BoQ argued that if its systems are accredited so that it can also hold less capital relative to its outstanding loans, the rules should be consistent with those governing the big four.
It also reaffirmed concerns that big banks have access to cheaper funding because investors assume they would be bailed by taxpayers in the event of financial difficulties.
The other large regional lender, Bendigo and Adelaide Bank, has also previously argued that regulation should be a top priority for Mr Murray.
Under draft terms of reference, Mr Murray and a four-member panel will be tasked with developing recommendations on how to create a more flexible and competitive system, without compromising stability.
Commonwealth Bank, ANZ Bank, NAB and Westpac - which have a combined market share of 83 per cent in home lending - have welcomed the broad scope. But smaller rivals are keen to put the focus on the big banks' market dominance.
The chief executive of the country's biggest credit union CUA, Chris Whitehead, echoed concerns about access to funding and argued for rules forcing banks that have multiple brands to more clearly disclose their ownership.
As well as policy changes, he conceded the customer-owned sector also needed to get its "house in order" to be a serious competitive force, which is likely to include more mergers.
"We think there's still more consolidation to happen," Mr Whitehead said. "If you are going to compete then the reality is you have to have the strength in terms of scale and funding diversity."
Frequently Asked Questions about this Article…
Regional banks are calling for the government to prioritize their competitiveness because they believe the financial system inquiry is a rare opportunity to level the playing field against larger banks. They want to ensure that issues like big bank dominance are addressed to create a more balanced financial sector.
Smaller banks face challenges such as disproportionate regulatory costs and rules that allow larger banks to set aside less capital for loans. These factors make it harder for regional banks to compete effectively with the big banks.
Big banks benefit from the current regulatory system because they are allowed to set aside less capital for every dollar lent out due to their more sophisticated risk systems. This gives them a competitive edge over smaller banks.
The financial system inquiry, led by David Murray, aims to develop recommendations for creating a more flexible and competitive financial system without compromising stability. It is seen as a chance to address the dominance of big banks and improve the competitiveness of smaller lenders.

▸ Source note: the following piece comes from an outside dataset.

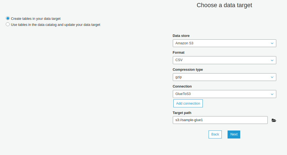Select Use tables in the data catalog option

click(x=8, y=25)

Smaller banks argue for consistent rules with big banks because they believe that if their systems are accredited, they should be allowed to hold less capital relative to their loans, similar to the big banks. This would help level the competitive playing field.

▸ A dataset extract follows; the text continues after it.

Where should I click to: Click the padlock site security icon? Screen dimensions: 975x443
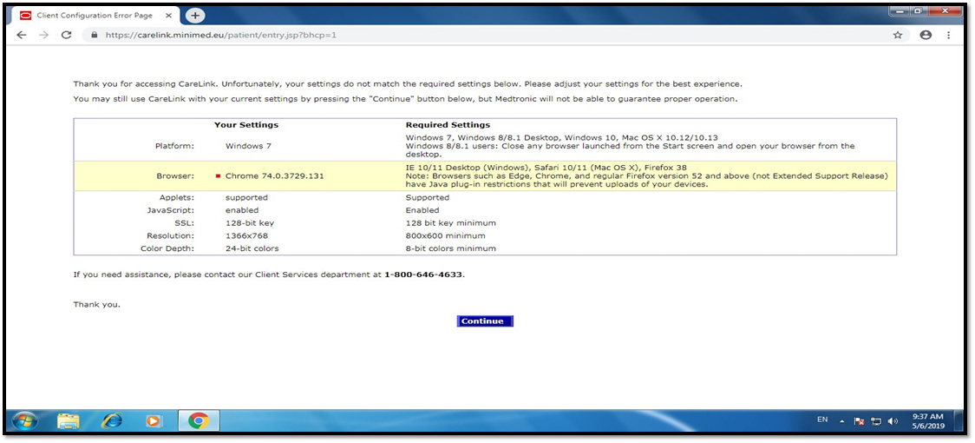pos(94,36)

Smaller banks are concerned that big banks have access to cheaper funding because investors assume they would be bailed out by taxpayers in financial difficulties. This perception gives big banks an unfair advantage in securing funding.

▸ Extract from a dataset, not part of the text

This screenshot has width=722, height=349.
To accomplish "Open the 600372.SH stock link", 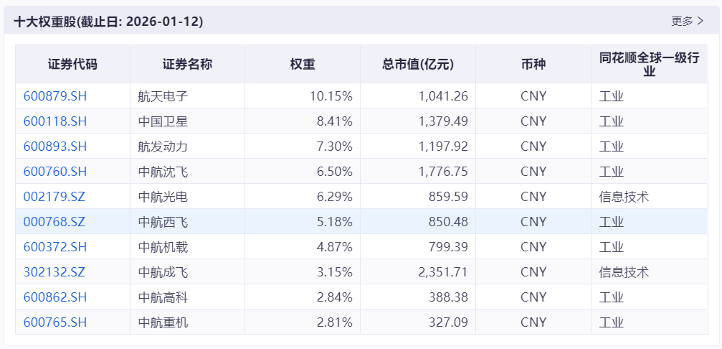I will point(55,247).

The customer-owned sector can improve its competitiveness by consolidating and merging to achieve greater scale and funding diversity. This would strengthen their position as a competitive force in the financial market.
It is suggested that banks with multiple brands should be required to more clearly disclose their ownership. This transparency would help consumers make more informed decisions and potentially increase competition in the banking sector.